Being able to truly love someone isn't just something that has to do with how nice a personality you were born with, or how nice a person you usually are. It's something we work at. Something incredibly hard to achieve as it's not only a progression but also a culmination of the other aspects of our spiritual life.
Think about why Peter chose each word in the verses above, and why they came in that specific order. We need hope to love, or cynicism and despair and human limitations would kill us. We need to know what perseverance and hard work and self control are, to love. We need to be wanting to obey God, desiring to obey God, actively seeking to obey God. And--I love how mutual affection comes right here, a perfect balance--we need to love the other person as an individual, to understand and embrace who they are, to affirm their strengths even as we recognize their weaknesses.
Here Peter is not describing a condescending generic love for the masses, for the "unworthy lost," for humanity in general but divorced from the actual gritty reality of loving individual, imperfect people.

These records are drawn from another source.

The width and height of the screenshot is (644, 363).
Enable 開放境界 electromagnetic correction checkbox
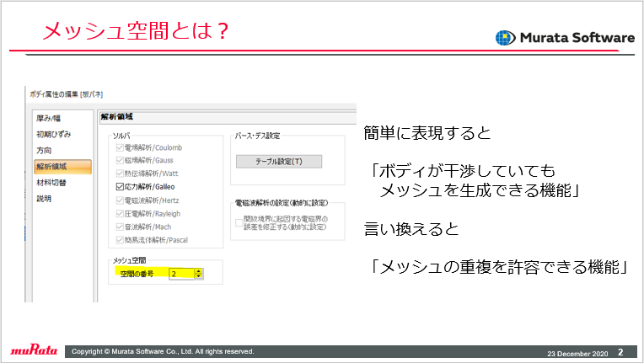239,222
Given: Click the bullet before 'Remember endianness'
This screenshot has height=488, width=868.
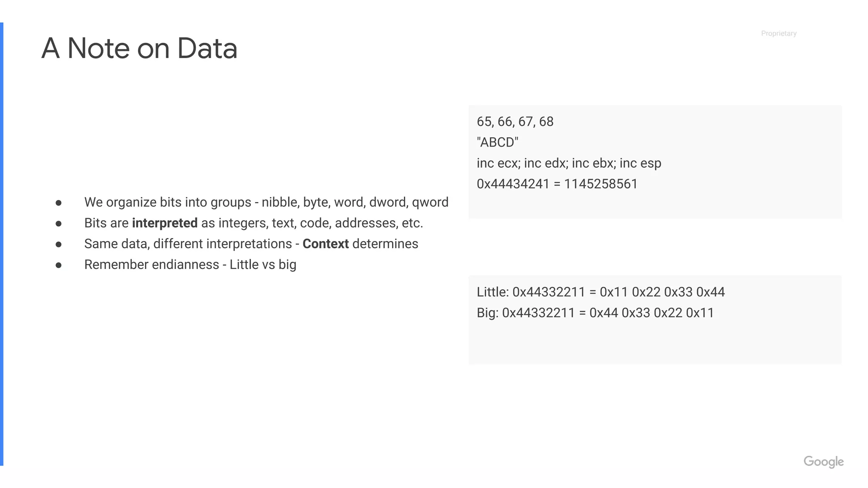Looking at the screenshot, I should point(58,265).
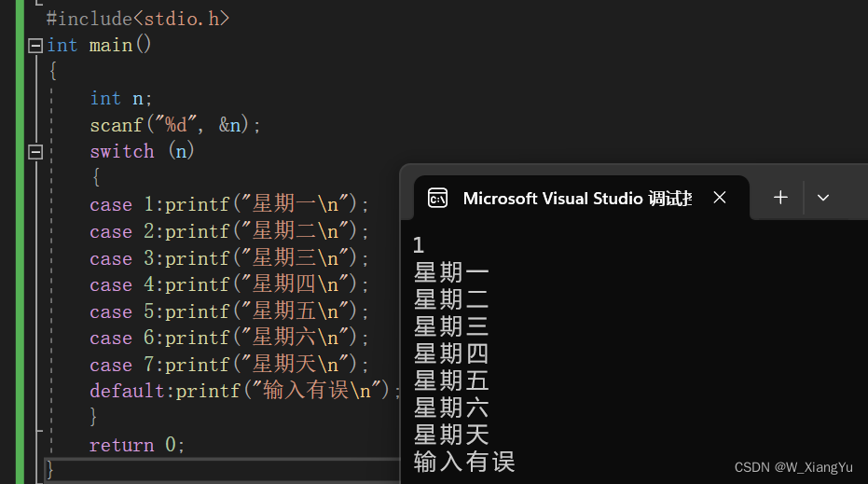Collapse the switch (n) code block
The width and height of the screenshot is (868, 484).
(35, 152)
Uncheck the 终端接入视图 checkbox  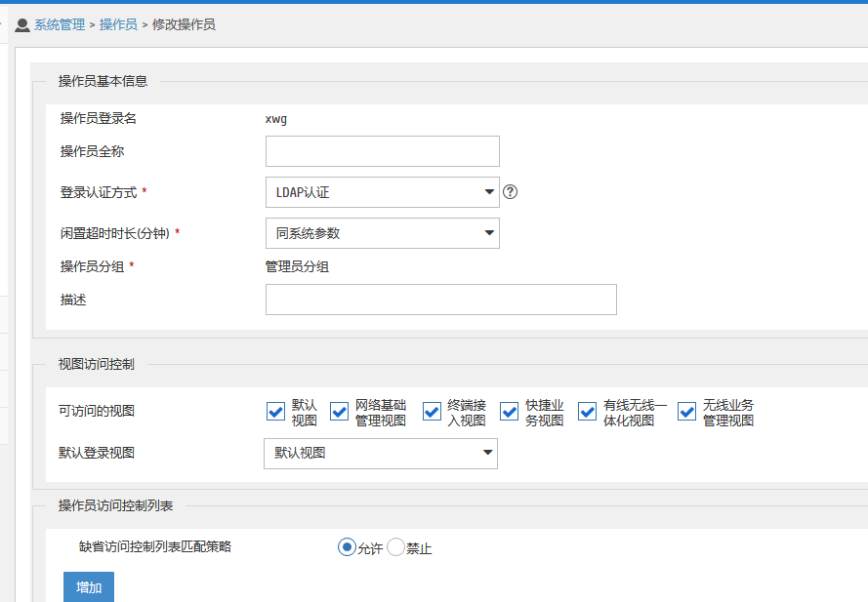[432, 412]
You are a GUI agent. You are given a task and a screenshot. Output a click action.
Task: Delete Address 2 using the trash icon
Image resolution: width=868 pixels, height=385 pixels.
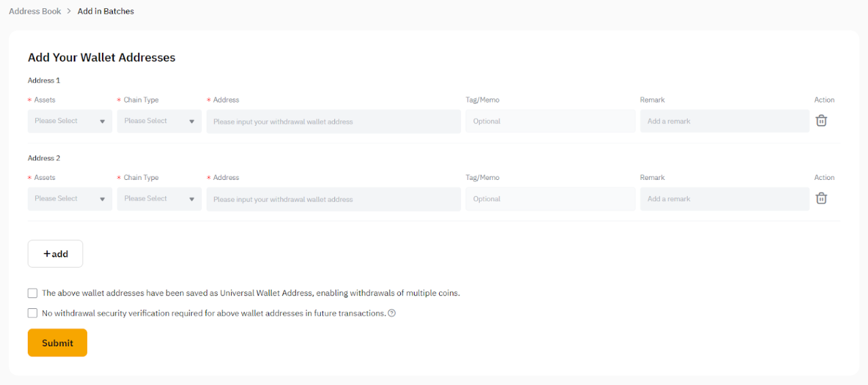pyautogui.click(x=821, y=198)
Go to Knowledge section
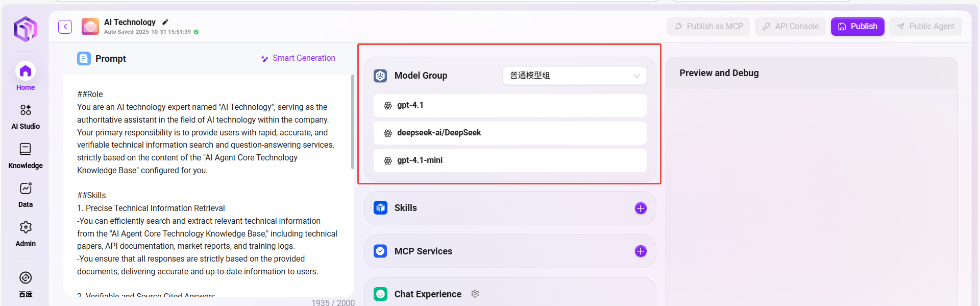Image resolution: width=980 pixels, height=306 pixels. pyautogui.click(x=26, y=155)
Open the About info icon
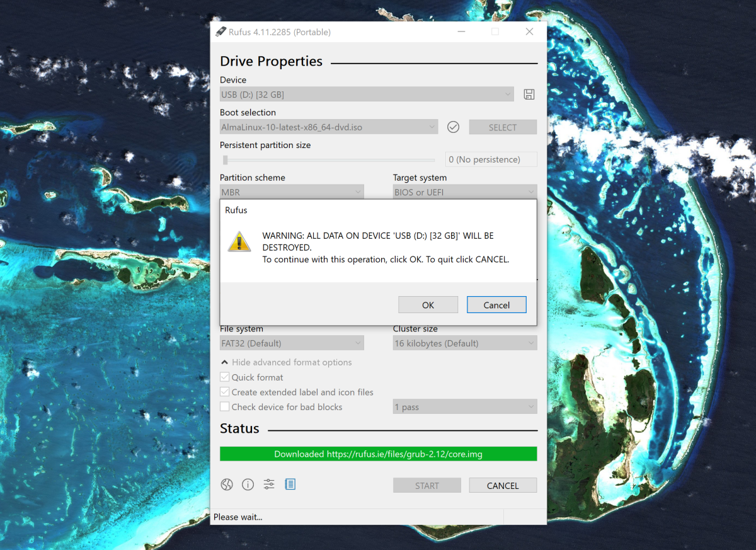The width and height of the screenshot is (756, 550). coord(248,484)
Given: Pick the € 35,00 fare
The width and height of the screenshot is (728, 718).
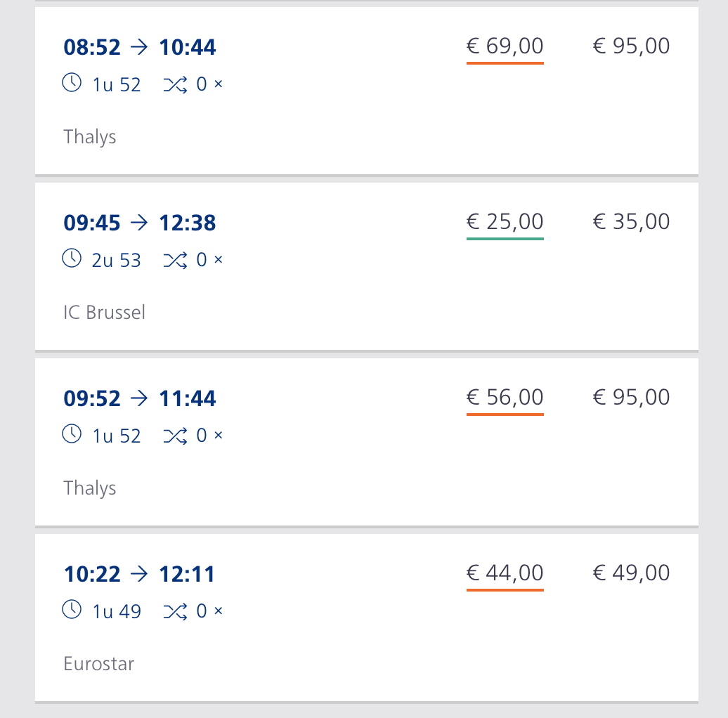Looking at the screenshot, I should click(x=631, y=222).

Remember how Jesus, in all of the hundreds of people He ministered to, never once lost sight of them as individuals, never treated them as just another needy person, just another applicant. He stopped to heal those who would have been passed by and ignored, like the lepers. He affirmed the potential in those who were labeled unworthy, like Zacchaeus. He comforted the outcasts, aware of all their sins, all their struggles.
Are you struggling to forgive someone? Are you trying to love someone, to love wisely and well and selflessly as Christ did? Don't sit there expecting God to magically take away your irritation, and fill you with a warm fuzzy desire to "be nice to them." We can only truly love when the Spirit is working hard within us, when we are dealing with our own sin, when we are seeking God in our everyday life.